Exercise task
Rewrite every item below with "Finland" switched to "Norway" and nothing else altered. Leave the pictures out of your version.

Records to use
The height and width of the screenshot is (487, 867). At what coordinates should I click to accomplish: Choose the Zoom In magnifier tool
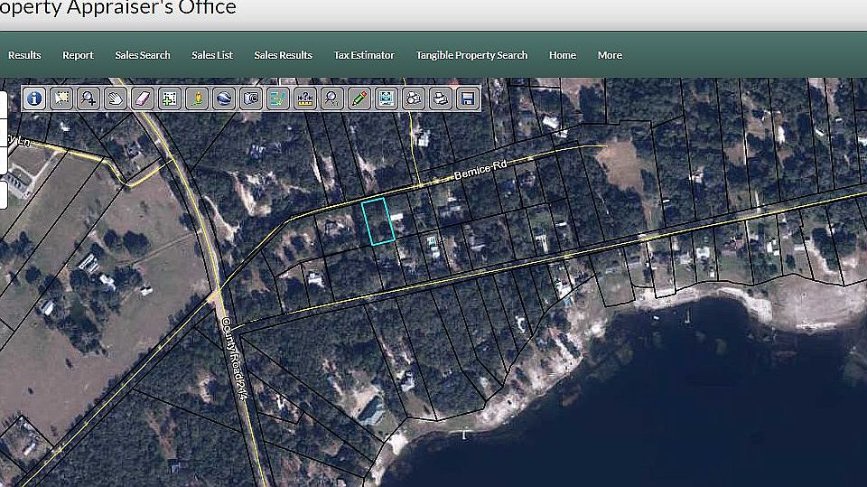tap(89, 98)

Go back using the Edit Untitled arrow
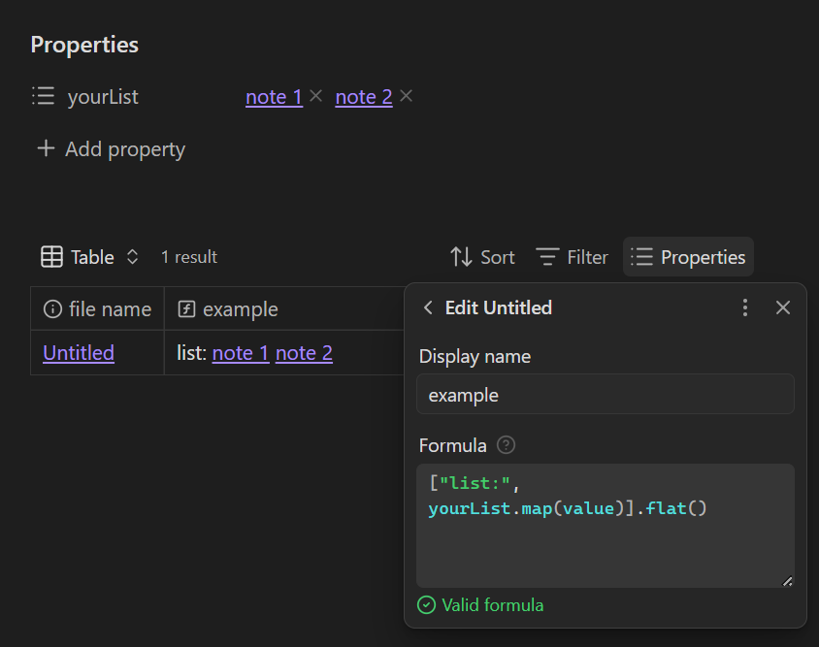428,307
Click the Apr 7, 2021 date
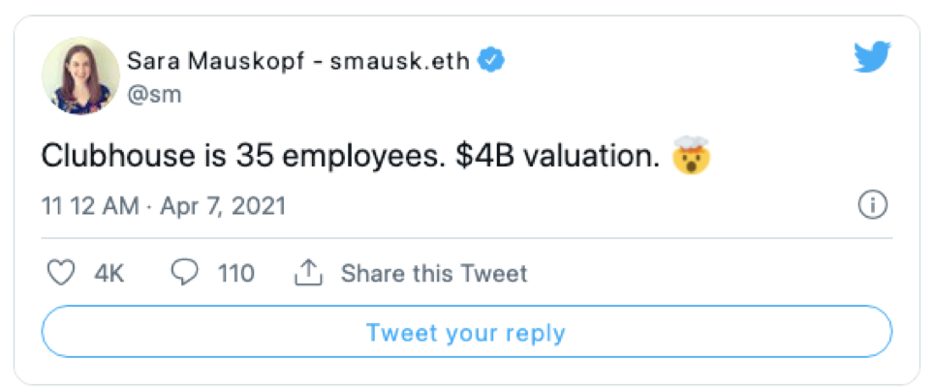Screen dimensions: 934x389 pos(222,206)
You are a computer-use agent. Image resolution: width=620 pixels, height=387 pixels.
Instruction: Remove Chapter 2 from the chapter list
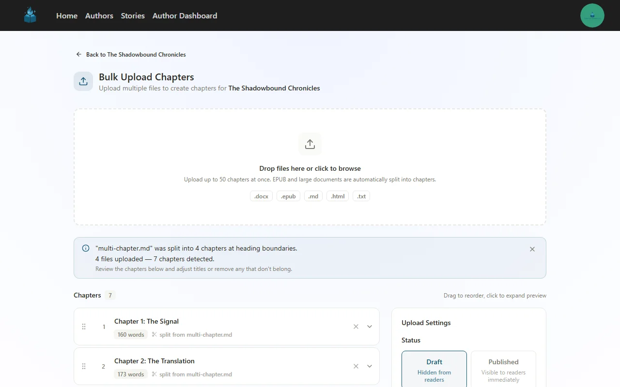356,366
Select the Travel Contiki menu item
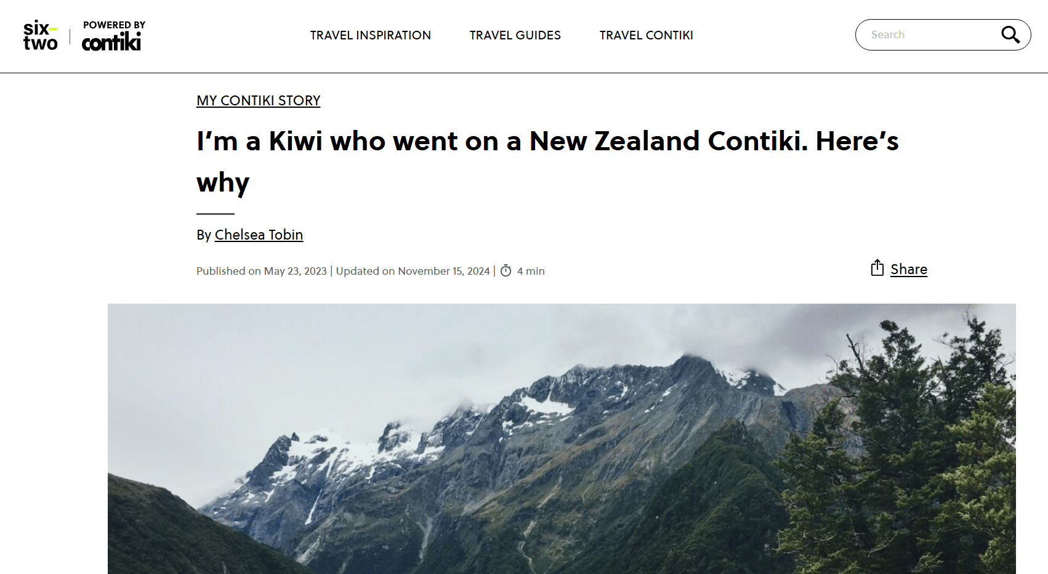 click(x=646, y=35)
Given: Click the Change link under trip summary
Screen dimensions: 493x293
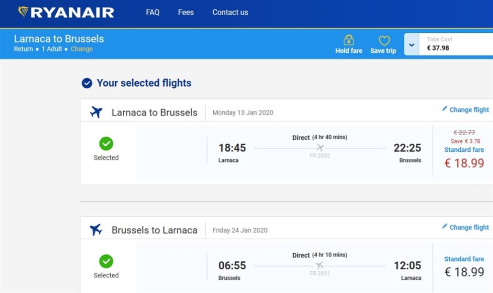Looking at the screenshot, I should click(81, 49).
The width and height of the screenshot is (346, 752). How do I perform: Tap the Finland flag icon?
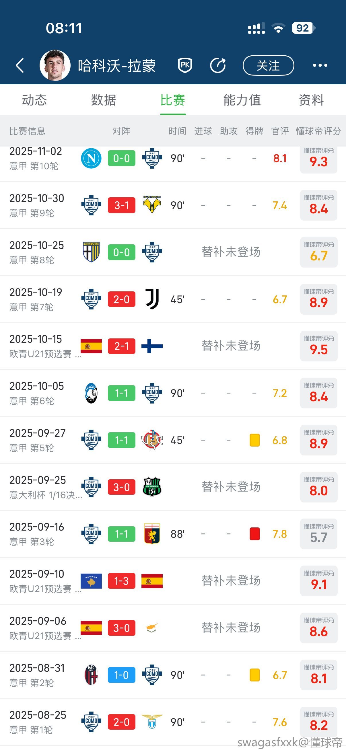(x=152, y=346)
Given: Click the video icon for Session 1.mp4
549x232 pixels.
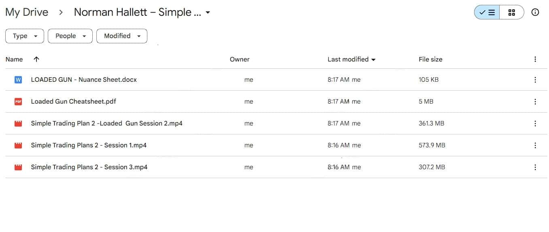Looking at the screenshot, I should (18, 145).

Written response
The height and width of the screenshot is (487, 867). At what coordinates should I click to accomplish: Choose the Zoom In magnifier tool
tap(89, 98)

Go back using the Edit Untitled arrow
428,307
Click the Apr 7, 2021 date
Screen dimensions: 934x389 pos(222,206)
You are a computer-use agent. Image resolution: width=620 pixels, height=387 pixels.
Instruction: Remove Chapter 2 from the chapter list
356,366
Select the Travel Contiki menu item
 click(x=646, y=35)
Given: Click the Change link under trip summary
Screen dimensions: 493x293
Looking at the screenshot, I should click(81, 49).
The width and height of the screenshot is (346, 752). How do I perform: Tap the Norway flag icon?
(x=152, y=346)
Given: Click the video icon for Session 1.mp4
549x232 pixels.
Looking at the screenshot, I should (18, 145).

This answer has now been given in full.